THINGS TO DO
1) Please print, word for word, the passage of the tax fraud article that begins at "Saffell said she filed a" and stops after "in the future.".
2) In the tax fraud article, how much did Saffell say her family had been going to get back?

SOURCE DOCUMENT
────────────────

FOX23 learned that this type of crime is common around tax time.
Violet Saffell said she filed her state and federal income tax return a week and a half later than normal. She said that someone else already used her 3-year-old son’s name and social security number to claim him as a dependent.
“As a parent, you try to protect your child from everything and this is just something that sideswiped us. You can never imagine this happening. Especially to a 3-year-old,” Saffell said.
When Saffell and her husband filed their income tax return online they quickly got a message back from the IRS.
“I actually got told that I was denied because I was told someone already claimed my son on their taxes,” Saffell said.
Saffell said someone had stolen her son’s identity and according to the Tulsa Police Financial Crimes Unit, children's social security numbers are often stolen to commit this type of tax fraud. People like Saffell are now out of thousands of dollars in tax returns.
“We were going to get $2,400 and now we have to pay in about $1,300.”
Saffell said she filed a police report and a dispute with the IRS, which involves a lot of paperwork and notarized proof that her son is actually her son.
She said the most frustrating part is that the IRS can’t tell her who claimed her son as a dependent. Even TPD said they can’t get that information without a subpoena.
“Because of privacy laws we’re not allowed to know the name of the person who stole our son’s identity, which I think is ridiculous. Where were the privacy laws when they took my 3-year-old’s social security number?” Saffell said.
Saffell said she worries about the affect this crime will have on her son in the future.
"He's just a child and he's already tainted because they have used his name and stuff like that in a negative way," Saffell said.
TPD said it is often family members who end up stealing children’s identities, but Saffell said her family members have not filed taxes yet. She said she suspected that her son’s identity may have been stolen more than two and a half years ago when their home was broken into.

────────────────

STORED DATA

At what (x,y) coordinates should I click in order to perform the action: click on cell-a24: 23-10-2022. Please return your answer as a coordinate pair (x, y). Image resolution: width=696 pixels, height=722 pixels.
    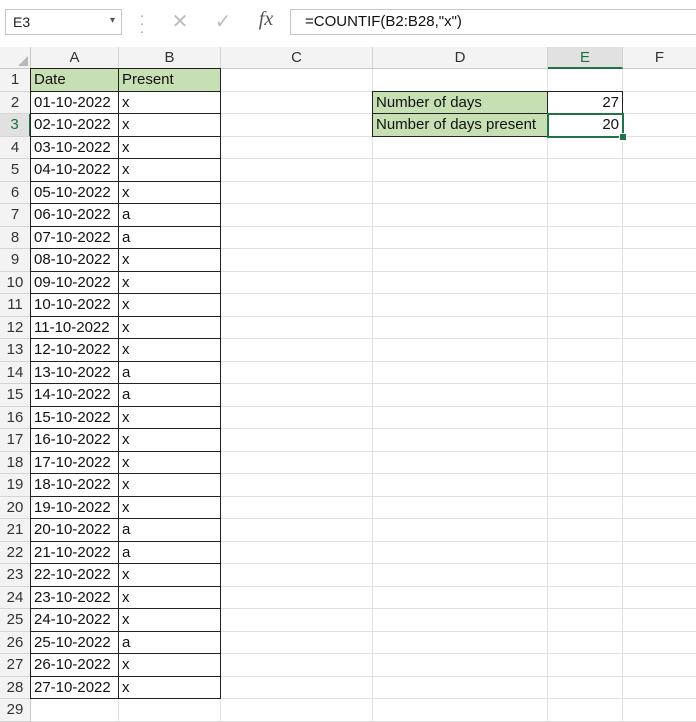
    Looking at the image, I should click on (74, 597).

────────────────

SOLUTIONS BY TASK
1)
Saffell said she filed a police report and a dispute with the IRS, which involves a lot of paperwork and notarized proof that her son is actually her son.
She said the most frustrating part is that the IRS can’t tell her who claimed her son as a dependent. Even TPD said they can’t get that information without a subpoena.
“Because of privacy laws we’re not allowed to know the name of the person who stole our son’s identity, which I think is ridiculous. Where were the privacy laws when they took my 3-year-old’s social security number?” Saffell said.
Saffell said she worries about the affect this crime will have on her son in the future.

2) $2,400